IV- Autorités chargées de la signature et organes de l’approbation des marchés publics

A- Autorité signataire

Le pouvoir de signer un marché public appartient à l’autorité qui a la qualité requise pour représenter la personne morale pour le compte de laquelle le marché est conclu. La signature et l’approbation des marchés publics ne peuvent en aucun cas être le fait de la même autorité quelle que soit la personne morale publique ou privée en cause.

B- Autorité approbatrice

Le Ministre chargé des marchés publics est compétent pour approuver tous les marchés de l’Etat ou des établissements publics d’un montant supérieur ou égal au seuil de validation de la structure administrative chargée du contrôle des marchés publics. Le Ministre de tutelle de l’unité de gestion administrative est compétent pour approuver les marchés des services centraux ou des établissements publics d’un montant inférieur au seuil précité.

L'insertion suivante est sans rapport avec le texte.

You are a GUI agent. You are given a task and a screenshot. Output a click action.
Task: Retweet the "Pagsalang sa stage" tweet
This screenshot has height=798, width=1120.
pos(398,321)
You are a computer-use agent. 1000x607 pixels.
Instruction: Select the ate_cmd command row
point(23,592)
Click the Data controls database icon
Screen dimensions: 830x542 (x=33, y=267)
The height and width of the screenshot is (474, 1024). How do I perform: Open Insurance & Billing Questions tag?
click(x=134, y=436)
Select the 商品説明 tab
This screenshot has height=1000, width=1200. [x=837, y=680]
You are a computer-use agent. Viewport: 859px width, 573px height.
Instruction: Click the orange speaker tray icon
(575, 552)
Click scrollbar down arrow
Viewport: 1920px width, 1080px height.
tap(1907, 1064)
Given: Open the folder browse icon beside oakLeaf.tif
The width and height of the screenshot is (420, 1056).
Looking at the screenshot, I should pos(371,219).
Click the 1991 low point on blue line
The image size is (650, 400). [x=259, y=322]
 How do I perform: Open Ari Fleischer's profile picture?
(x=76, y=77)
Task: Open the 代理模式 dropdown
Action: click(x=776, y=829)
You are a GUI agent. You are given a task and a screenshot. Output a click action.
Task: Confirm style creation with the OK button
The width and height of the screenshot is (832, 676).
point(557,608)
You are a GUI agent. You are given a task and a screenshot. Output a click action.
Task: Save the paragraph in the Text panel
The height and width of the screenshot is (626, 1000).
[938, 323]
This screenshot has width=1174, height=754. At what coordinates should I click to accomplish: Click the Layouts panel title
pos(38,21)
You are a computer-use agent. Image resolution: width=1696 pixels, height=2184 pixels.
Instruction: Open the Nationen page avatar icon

Le Préfet du département est compétent pour approuver les marchés des services extérieurs des administrations centrales, ainsi que ceux des Etablissements Publics Nationaux et des Projets situés en région. Le Conseil d’administration est compétent pour approuver les marchés des sociétés d’Etat et des personnes morales mentionnées à l’article 2 du Code des marchés publics. L’approbation des marchés passés par les Institutions, structures ou organes de l’Etat créés par la Constitution, la loi ou le règlement, notamment la Présidence de la République, l’Assemblée Nationale, le Conseil Economique, Social, Environnemental et Culturel ainsi que toute autre institution, structure ou organe similaire mentionnés à l’article 2 du Code des marchés publics, relève des autorités légalement compétentes pour représenter lesdits Institutions, structures ou organes. Les autorités approbatrices définies au présent article, peuvent déléguer leur pouvoir en matière d’approbation des marchés dans des conditions qu’elles fixent par arrêté ou par décision. Le Conseil d’administration des sociétés d’Etat ou des personnes morales mentionnées à l’article 2 du Code des marchés publics peut déléguer son pouvoir d’approbation au Directeur général dans les limites d’un seuil de dépenses qu’il fixe par délibération. Les marchés qui n’ont pas été approuvés conformément aux dispositions du Code des marchés publics sont nuls.